(Saved data entries)
▬▬▬

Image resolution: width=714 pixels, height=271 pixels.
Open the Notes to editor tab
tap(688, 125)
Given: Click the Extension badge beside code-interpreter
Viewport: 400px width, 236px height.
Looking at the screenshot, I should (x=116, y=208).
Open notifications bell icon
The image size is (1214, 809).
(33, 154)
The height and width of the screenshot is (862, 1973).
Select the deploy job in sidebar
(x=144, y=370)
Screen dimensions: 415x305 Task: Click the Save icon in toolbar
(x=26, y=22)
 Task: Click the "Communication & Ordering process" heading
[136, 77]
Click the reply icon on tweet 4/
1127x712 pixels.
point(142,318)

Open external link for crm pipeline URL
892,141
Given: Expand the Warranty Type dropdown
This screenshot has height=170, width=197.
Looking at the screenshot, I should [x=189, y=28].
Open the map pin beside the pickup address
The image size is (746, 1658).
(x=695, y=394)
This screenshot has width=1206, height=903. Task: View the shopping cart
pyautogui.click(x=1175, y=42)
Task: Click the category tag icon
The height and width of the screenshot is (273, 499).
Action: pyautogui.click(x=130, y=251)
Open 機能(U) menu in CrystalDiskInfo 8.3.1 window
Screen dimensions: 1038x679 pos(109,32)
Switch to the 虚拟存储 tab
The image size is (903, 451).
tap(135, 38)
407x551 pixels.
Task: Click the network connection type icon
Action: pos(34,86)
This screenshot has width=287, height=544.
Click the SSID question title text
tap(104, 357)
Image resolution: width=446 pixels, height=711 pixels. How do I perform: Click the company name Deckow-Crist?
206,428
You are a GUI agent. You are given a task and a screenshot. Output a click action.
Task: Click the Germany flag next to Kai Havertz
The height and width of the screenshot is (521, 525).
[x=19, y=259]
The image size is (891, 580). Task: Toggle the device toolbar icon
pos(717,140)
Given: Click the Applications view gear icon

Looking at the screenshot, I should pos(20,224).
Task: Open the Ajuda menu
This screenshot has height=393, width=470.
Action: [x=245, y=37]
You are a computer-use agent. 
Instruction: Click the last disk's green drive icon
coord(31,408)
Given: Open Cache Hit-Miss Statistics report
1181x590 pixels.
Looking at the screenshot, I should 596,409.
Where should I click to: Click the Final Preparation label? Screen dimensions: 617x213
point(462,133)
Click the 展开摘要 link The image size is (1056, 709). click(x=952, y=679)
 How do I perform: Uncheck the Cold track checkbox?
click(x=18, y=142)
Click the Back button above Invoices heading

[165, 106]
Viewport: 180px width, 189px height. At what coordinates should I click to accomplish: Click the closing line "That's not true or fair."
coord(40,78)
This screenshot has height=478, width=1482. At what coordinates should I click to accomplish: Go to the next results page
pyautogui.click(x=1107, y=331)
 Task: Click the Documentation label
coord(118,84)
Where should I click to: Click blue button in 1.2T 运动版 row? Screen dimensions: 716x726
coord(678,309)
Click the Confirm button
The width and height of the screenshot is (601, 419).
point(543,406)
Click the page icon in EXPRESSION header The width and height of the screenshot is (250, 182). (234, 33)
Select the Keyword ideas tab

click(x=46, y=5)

▬▬▬

■ **WHAT THE TASK REQUIRES**
Your response should consist of the data above, duplicated exactly.

■ **YOUR SOLUTION**
Image resolution: width=714 pixels, height=271 pixels.
Open the Notes to editor tab
tap(688, 125)
Given: Click the Extension badge beside code-interpreter
Viewport: 400px width, 236px height.
Looking at the screenshot, I should (x=116, y=208).
Open notifications bell icon
The image size is (1214, 809).
(33, 154)
The height and width of the screenshot is (862, 1973).
Select the deploy job in sidebar
(x=144, y=370)
Screen dimensions: 415x305 Task: Click the Save icon in toolbar
(x=26, y=22)
 Task: Click the "Communication & Ordering process" heading
[136, 77]
Click the reply icon on tweet 4/
1127x712 pixels.
point(142,318)

Open external link for crm pipeline URL
892,141
Given: Expand the Warranty Type dropdown
This screenshot has height=170, width=197.
Looking at the screenshot, I should [x=189, y=28].
Open the map pin beside the pickup address
The image size is (746, 1658).
(x=695, y=394)
This screenshot has width=1206, height=903. Task: View the shopping cart
pyautogui.click(x=1175, y=42)
Task: Click the category tag icon
The height and width of the screenshot is (273, 499).
Action: pyautogui.click(x=130, y=251)
Open 機能(U) menu in CrystalDiskInfo 8.3.1 window
Screen dimensions: 1038x679 pos(109,32)
Switch to the 虚拟存储 tab
The image size is (903, 451).
tap(135, 38)
407x551 pixels.
Task: Click the network connection type icon
Action: pos(34,86)
This screenshot has width=287, height=544.
Click the SSID question title text
tap(104, 357)
Image resolution: width=446 pixels, height=711 pixels. How do I perform: Click the company name Deckow-Crist?
206,428
You are a GUI agent. You are given a task and a screenshot. Output a click action.
Task: Click the Germany flag next to Kai Havertz
The height and width of the screenshot is (521, 525).
[x=19, y=259]
The image size is (891, 580). Task: Toggle the device toolbar icon
pos(717,140)
Given: Click the Applications view gear icon

Looking at the screenshot, I should pos(20,224).
Task: Open the Ajuda menu
This screenshot has height=393, width=470.
Action: [x=245, y=37]
You are a computer-use agent. 
Instruction: Click the last disk's green drive icon
coord(31,408)
Given: Open Cache Hit-Miss Statistics report
1181x590 pixels.
Looking at the screenshot, I should 596,409.
Where should I click to: Click the Final Preparation label? Screen dimensions: 617x213
point(462,133)
Click the 展开摘要 link The image size is (1056, 709). click(x=952, y=679)
 How do I perform: Uncheck the Cold track checkbox?
click(x=18, y=142)
Click the Back button above Invoices heading

[165, 106]
Viewport: 180px width, 189px height. At what coordinates should I click to accomplish: Click the closing line "That's not true or fair."
coord(40,78)
This screenshot has height=478, width=1482. At what coordinates should I click to accomplish: Go to the next results page
pyautogui.click(x=1107, y=331)
 Task: Click the Documentation label
coord(118,84)
Where should I click to: Click blue button in 1.2T 运动版 row? Screen dimensions: 716x726
coord(678,309)
Click the Confirm button
The width and height of the screenshot is (601, 419).
point(543,406)
Click the page icon in EXPRESSION header The width and height of the screenshot is (250, 182). (234, 33)
Select the Keyword ideas tab

click(x=46, y=5)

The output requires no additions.